Bearer Tokens-Specific Remediation in Buffalo — concrete code fixes
Remediation focuses on ensuring that Bearer Token authentication is coupled with explicit, per-request authorization checks. In Buffalo, this means validating token claims against the requested resource and action before performing any state-changing operation.
1. Use a dedicated authorization middleware that inspects the token’s claims and enforces role- or scope-based rules:
// middleware/authorization.go
package middleware
import (
"github.com/gobuffalo/buffalo"
"github.com/gobuffalo/buffalo/auth"
)
func RequireAdmin(c buffalo.Context) error {
u, ok := c.Value("current_user").(*models.User)
if !ok || u.Role != "admin" {
return c.Error(403, &auth.ForbiddenError{Message: "admin access required"})
}
return c.Next()
}
Then apply this middleware to admin routes in routes/web.go:
// routes/web.go
func AdminRoutes(r *buffalo.Router) {
r.Use(middleware.RequireAdmin)
r.Put("/users/{userID}/promote", admin.Promote) // protected
}
2. Validate token claims explicitly inside handlers when using lightweight token payloads:
// handlers/admin.go
package admin
import (n "github.com/gobuffalo/buffalo"
"net/http"
)
func Promote(c buffalo.Context) error {
claims, ok := c.Value("claims").(map[string]interface{})
if !ok {
return c.Error(401, errors.New("invalid token claims"))
}
// Ensure token has required scope or role
scope, hasScope := claims["scope"].(string)

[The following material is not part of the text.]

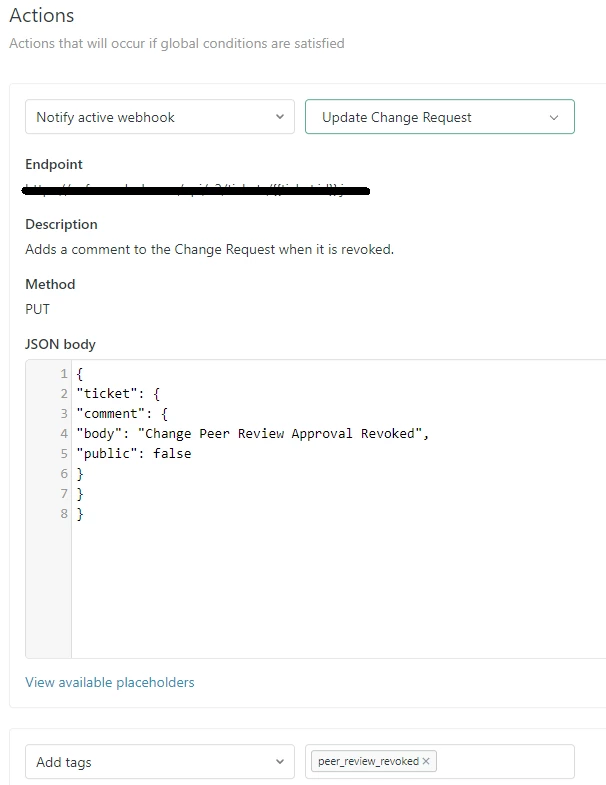Click chevron arrow of Update Change Request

if !hasScope || scope != "admin:promote" {
return c.Error(403, errors.New("insufficient scope"))
}
userID := c.Param("userID")
tx := c.Value("tx").(*pop.Connection)
u := &models.User{}
if err := tx.Find(u, userID); err != nil {
return c.Error(404, err)
}
u.Role = "admin"
if err := tx.Save(u); err != nil {
return c.Error(500, err)
}
return c.Render(200, r.JSON(u))
}
3. Enforce ownership checks for user-specific actions to prevent horizontal privilege escalation:
// handlers/users.go
package users
import (n "github.com/gobuffalo/buffalo"
"net/http"
)
func UpdateEmail(c buffalo.Context) error {
claims, ok := c.Value("claims").(map[string]interface{})
if !ok {
return c.Error(401, errors.New("invalid token claims"))
}
subject, hasSubject := claims["sub"].(string)
if !hasSubject {
return c.Error(401, errors.New("missing subject in token"))
}
userID := c.Param("userID")
if subject != userID {
return c.Error(403, errors.New("cannot modify other users"))
}
tx := c.Value("tx").(*pop.Connection)
u := &models.User{}
if err := tx.Find(u, userID); err != nil {
return c.Error(404, err)
}
// update email logic
return c.Render(200, r.JSON(u))
}
4. Prefer scope-based authorization over broad roles, and validate scopes against the API’s intended operations as defined in the OpenAPI spec. This aligns with middleBrick’s checks for Property Authorization and helps ensure that Bearer Tokens carry only the minimum required permissions.
By combining token validation with explicit per-handler authorization, Buffalo applications can mitigate privilege escalation risks associated with Bearer Tokens. These practices complement scanning tools like middleBrick, which highlight missing authorization checks and provide remediation guidance tied to frameworks such as OWASP API Top 10.